■ **SET EXERCISE**
Reproduce verbatim the items from the line containing "Where should I click to: Open the 伴君眠花房" through the line containing "point(430,273)", with both of those lines included.

Rows from a dataset
++++++++++
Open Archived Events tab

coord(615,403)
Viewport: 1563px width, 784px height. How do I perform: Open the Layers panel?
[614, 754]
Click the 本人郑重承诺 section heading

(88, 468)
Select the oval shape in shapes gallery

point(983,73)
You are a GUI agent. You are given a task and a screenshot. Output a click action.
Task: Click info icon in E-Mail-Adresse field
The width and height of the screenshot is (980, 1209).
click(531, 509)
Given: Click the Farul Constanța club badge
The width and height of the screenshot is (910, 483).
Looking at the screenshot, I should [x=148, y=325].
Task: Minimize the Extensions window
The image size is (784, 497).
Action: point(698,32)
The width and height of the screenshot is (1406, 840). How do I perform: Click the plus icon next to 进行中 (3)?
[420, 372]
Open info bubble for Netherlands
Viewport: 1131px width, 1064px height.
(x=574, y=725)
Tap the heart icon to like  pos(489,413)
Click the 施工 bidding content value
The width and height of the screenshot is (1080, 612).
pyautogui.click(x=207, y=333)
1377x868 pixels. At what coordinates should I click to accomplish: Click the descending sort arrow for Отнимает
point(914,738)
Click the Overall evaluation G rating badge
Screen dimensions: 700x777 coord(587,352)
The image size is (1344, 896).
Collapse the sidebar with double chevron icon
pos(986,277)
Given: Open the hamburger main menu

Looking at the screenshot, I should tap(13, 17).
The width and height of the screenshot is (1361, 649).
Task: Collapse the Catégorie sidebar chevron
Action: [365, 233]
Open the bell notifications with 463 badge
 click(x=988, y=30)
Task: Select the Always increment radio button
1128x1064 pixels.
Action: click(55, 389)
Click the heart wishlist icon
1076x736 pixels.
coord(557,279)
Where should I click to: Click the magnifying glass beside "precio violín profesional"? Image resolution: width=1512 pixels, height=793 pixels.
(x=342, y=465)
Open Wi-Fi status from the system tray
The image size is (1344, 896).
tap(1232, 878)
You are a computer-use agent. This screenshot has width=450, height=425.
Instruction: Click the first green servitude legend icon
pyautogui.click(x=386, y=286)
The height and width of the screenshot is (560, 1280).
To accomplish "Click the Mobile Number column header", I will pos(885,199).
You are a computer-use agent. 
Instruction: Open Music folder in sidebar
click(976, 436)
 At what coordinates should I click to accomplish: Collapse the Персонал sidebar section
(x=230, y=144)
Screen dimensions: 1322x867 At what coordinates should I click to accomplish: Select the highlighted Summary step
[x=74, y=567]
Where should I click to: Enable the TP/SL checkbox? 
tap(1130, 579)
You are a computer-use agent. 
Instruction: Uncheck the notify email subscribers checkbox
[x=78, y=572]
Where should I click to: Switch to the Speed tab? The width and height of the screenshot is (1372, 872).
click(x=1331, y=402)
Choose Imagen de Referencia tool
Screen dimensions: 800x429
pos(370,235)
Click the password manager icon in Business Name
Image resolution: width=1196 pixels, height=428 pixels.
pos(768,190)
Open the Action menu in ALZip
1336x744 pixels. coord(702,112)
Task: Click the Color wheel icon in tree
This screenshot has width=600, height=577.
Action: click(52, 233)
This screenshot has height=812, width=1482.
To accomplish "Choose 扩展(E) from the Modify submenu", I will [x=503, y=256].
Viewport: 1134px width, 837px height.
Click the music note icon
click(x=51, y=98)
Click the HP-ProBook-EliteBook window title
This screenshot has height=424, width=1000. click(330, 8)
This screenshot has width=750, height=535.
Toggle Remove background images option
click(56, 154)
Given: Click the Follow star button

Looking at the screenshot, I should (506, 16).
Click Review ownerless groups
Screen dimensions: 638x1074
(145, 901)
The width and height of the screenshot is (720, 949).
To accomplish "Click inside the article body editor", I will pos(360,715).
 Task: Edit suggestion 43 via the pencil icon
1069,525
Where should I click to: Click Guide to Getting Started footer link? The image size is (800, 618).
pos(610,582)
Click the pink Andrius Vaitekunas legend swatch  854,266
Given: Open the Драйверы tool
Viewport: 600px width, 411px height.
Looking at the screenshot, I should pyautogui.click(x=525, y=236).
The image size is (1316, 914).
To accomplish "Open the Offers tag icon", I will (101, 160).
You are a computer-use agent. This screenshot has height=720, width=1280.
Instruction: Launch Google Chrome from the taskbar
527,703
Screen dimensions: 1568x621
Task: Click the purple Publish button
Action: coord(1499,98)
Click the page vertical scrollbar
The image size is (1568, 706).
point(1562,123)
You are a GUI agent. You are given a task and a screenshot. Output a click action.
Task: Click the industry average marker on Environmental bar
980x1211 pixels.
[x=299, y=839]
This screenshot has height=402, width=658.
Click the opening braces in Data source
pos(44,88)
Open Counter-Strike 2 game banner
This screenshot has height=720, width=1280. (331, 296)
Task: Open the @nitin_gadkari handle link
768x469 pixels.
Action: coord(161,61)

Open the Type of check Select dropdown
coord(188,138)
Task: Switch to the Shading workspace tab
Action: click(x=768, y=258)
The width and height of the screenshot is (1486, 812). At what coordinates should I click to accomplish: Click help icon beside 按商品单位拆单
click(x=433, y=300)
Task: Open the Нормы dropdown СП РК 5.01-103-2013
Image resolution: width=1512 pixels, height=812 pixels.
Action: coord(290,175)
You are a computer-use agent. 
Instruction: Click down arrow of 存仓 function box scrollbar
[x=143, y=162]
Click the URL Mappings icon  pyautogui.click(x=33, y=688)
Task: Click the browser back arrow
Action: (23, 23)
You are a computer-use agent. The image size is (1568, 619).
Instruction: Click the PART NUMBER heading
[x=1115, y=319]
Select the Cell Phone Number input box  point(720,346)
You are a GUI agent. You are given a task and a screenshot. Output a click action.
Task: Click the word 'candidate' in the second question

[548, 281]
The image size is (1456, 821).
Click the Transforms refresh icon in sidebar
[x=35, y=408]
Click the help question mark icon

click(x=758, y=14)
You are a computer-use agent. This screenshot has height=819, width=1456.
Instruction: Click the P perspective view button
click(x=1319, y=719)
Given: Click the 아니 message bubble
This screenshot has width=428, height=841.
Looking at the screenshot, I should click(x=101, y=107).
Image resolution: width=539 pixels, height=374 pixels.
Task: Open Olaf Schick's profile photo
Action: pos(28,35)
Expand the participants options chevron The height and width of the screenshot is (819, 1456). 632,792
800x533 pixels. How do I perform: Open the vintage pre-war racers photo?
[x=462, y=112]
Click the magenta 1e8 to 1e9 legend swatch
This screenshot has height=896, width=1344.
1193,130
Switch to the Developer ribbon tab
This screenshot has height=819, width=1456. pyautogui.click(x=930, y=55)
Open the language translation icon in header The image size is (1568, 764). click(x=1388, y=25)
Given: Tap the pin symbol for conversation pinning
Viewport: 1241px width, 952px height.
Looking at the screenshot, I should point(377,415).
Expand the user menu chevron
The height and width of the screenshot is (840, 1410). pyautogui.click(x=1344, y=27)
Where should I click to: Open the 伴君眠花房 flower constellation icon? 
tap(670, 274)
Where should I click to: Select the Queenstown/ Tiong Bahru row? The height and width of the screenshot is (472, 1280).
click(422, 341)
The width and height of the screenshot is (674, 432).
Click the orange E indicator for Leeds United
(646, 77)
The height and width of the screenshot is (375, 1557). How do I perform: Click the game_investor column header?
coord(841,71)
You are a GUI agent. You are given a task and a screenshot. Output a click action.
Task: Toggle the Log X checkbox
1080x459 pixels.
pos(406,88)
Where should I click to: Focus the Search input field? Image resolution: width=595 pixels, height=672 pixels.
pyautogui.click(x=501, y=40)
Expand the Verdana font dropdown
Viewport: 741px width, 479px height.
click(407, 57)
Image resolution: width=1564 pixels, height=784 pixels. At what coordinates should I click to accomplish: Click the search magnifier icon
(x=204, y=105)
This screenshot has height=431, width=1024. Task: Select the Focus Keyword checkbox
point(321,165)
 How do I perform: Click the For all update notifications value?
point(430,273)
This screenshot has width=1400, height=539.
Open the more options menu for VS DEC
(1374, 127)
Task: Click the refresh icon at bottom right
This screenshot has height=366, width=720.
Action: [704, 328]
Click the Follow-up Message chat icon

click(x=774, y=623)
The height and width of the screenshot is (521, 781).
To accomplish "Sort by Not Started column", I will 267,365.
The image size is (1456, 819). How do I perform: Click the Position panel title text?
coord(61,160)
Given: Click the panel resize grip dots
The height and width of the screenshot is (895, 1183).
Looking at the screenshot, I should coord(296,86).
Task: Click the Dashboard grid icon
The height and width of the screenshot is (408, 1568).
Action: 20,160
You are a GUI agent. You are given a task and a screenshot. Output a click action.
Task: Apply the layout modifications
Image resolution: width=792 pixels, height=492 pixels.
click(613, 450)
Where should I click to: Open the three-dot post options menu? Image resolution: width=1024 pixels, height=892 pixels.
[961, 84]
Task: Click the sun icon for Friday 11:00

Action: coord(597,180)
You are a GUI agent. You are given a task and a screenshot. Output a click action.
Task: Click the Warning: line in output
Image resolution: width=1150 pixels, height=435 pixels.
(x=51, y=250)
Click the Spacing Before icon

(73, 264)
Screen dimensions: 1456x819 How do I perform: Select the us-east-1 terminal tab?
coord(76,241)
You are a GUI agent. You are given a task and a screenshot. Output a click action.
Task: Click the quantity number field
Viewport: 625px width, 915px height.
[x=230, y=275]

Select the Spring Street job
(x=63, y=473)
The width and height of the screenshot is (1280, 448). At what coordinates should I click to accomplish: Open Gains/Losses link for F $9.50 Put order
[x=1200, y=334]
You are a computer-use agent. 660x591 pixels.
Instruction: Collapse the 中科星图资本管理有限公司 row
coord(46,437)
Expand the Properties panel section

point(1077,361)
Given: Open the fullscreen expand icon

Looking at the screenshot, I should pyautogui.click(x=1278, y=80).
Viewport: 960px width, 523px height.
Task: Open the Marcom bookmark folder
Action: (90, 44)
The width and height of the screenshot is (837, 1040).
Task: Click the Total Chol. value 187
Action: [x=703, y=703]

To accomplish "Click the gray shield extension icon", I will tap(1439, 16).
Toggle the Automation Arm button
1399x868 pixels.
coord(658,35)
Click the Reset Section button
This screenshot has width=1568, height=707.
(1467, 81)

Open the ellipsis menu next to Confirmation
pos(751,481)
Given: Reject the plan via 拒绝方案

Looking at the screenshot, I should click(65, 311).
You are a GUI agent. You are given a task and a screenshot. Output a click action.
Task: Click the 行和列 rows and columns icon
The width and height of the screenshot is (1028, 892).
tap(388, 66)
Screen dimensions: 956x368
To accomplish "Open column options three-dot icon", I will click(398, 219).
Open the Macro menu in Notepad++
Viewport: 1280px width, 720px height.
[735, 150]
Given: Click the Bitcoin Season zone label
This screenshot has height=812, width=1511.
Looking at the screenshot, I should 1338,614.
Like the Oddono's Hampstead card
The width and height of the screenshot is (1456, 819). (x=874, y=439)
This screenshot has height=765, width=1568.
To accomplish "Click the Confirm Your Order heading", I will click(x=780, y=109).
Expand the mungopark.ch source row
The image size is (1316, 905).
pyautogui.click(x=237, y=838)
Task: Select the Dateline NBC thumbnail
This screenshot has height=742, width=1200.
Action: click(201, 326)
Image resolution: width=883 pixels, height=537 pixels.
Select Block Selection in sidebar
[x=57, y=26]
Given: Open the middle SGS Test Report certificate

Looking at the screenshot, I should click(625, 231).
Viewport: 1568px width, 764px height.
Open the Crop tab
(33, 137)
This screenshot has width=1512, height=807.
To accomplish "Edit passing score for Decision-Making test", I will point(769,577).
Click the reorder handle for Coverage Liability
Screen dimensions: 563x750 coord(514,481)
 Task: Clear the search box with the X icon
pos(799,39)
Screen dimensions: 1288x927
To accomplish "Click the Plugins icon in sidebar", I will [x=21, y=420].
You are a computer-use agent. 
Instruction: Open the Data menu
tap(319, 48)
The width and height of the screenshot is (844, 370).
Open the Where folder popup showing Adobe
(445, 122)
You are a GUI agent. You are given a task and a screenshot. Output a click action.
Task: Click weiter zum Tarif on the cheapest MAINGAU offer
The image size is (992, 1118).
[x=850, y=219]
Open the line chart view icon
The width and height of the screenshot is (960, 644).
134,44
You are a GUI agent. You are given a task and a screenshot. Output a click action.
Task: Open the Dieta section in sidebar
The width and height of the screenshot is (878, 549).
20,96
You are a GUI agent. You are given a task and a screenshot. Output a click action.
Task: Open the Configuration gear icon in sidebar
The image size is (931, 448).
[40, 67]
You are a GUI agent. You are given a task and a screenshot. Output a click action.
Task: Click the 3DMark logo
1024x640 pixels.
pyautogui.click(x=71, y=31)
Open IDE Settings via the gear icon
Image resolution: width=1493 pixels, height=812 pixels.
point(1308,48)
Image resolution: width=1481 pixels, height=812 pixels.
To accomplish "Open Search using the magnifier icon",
++++++++++
■ **WRITTEN REPLY**
Where should I click to: Open the 伴君眠花房 flower constellation icon? 
tap(670, 274)
Where should I click to: Select the Queenstown/ Tiong Bahru row? The height and width of the screenshot is (472, 1280).
click(422, 341)
The width and height of the screenshot is (674, 432).
Click the orange E indicator for Leeds United
(646, 77)
The height and width of the screenshot is (375, 1557). How do I perform: Click the game_investor column header?
coord(841,71)
You are a GUI agent. You are given a task and a screenshot. Output a click action.
Task: Toggle the Log X checkbox
1080x459 pixels.
pos(406,88)
Where should I click to: Focus the Search input field? Image resolution: width=595 pixels, height=672 pixels.
pyautogui.click(x=501, y=40)
Expand the Verdana font dropdown
Viewport: 741px width, 479px height.
click(407, 57)
Image resolution: width=1564 pixels, height=784 pixels. At what coordinates should I click to accomplish: Click the search magnifier icon
(x=204, y=105)
This screenshot has height=431, width=1024. Task: Select the Focus Keyword checkbox
point(321,165)
 How do I perform: Click the For all update notifications value?
point(430,273)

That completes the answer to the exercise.